▸ Task to carry out:
Look through the data below for the line with "Noël (98, 2185)", and transcribe it exactly together with each line after it up to and including the line with "Kids (98, 2198)". Give nothing else.

▸ Recorded information:
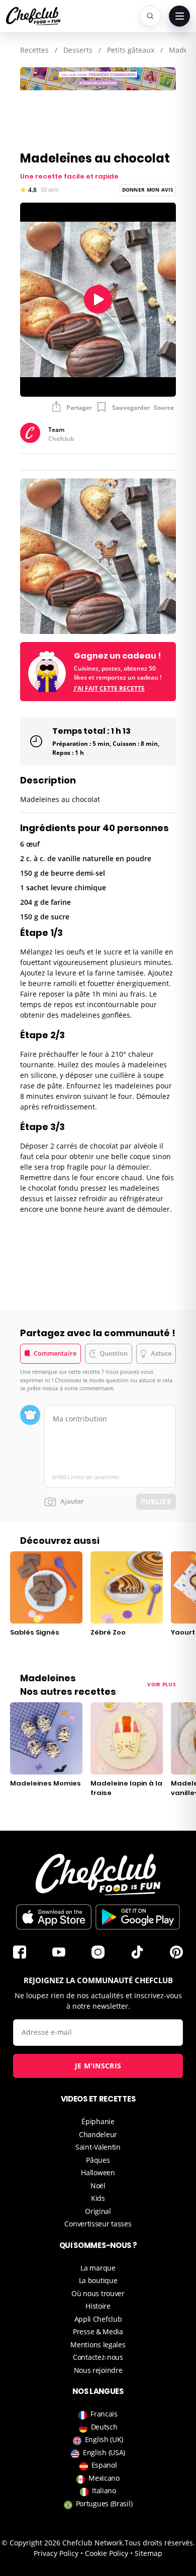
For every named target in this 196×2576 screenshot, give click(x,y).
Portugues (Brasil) (104, 2503)
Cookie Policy (106, 2553)
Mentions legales (97, 2344)
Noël (98, 2185)
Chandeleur (98, 2134)
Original (98, 2211)
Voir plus (161, 1684)
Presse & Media (98, 2331)
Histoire (98, 2306)
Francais (104, 2414)
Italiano (104, 2490)
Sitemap (148, 2553)
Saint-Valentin (98, 2147)
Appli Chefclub (98, 2319)
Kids (98, 2198)
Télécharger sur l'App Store (53, 1916)
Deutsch (104, 2427)
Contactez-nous (98, 2357)
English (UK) (104, 2439)
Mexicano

▸ Result for this exercise:
Noël (98, 2185)
Chandeleur (98, 2134)
Original (98, 2211)
Voir plus (161, 1684)
Presse & Media (98, 2331)
Histoire (98, 2306)
Francais (104, 2414)
Italiano (104, 2490)
Sitemap (148, 2553)
Saint-Valentin (98, 2147)
Appli Chefclub (98, 2319)
Kids (98, 2198)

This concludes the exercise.